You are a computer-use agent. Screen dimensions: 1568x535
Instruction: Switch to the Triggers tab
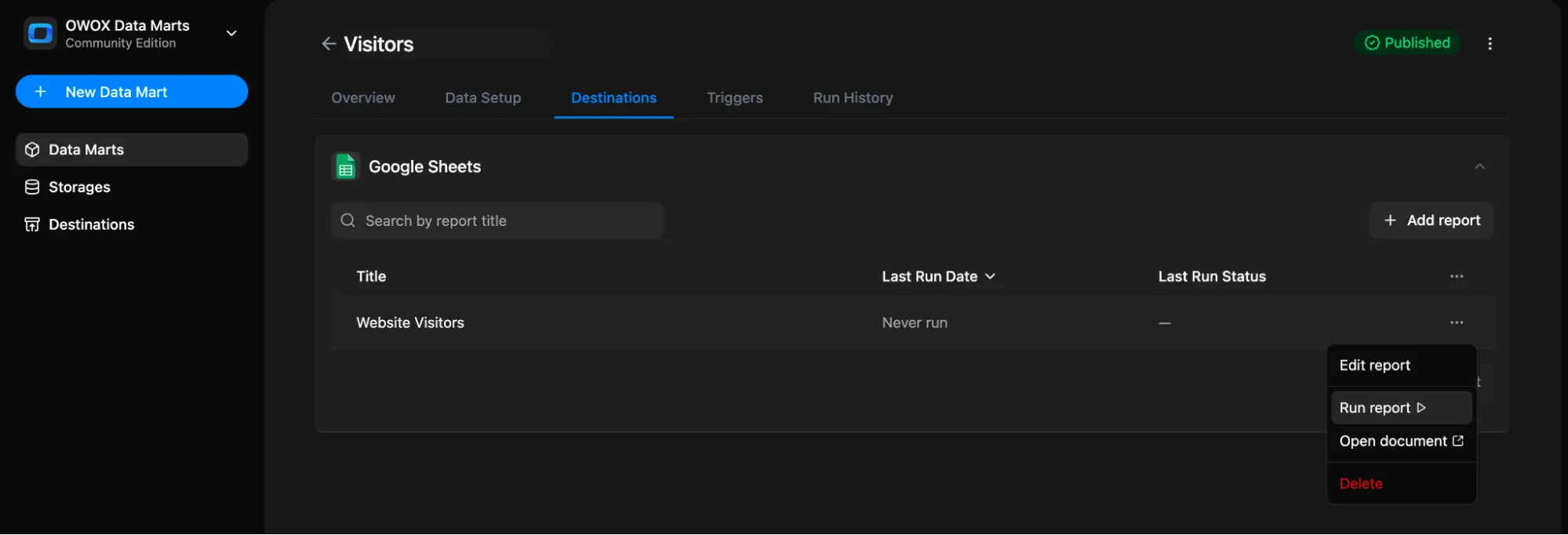734,98
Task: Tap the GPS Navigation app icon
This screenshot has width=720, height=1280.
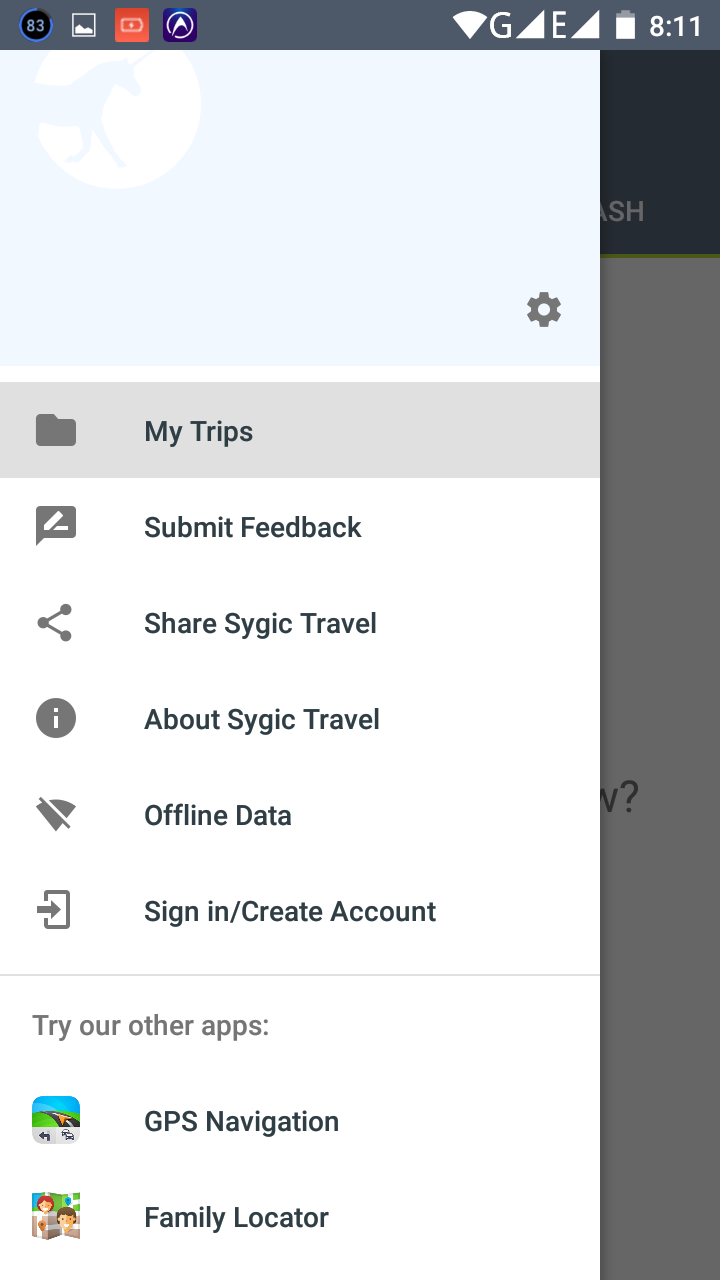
========
• Task to complete
Omitting all pictures, restate word for word the lines from the one containing "Instruction: Switch to the Triggers tab" through the last line of the data.

• Result for this task
Instruction: Switch to the Triggers tab
734,98
Task: Tap the GPS Navigation app icon
This screenshot has width=720, height=1280.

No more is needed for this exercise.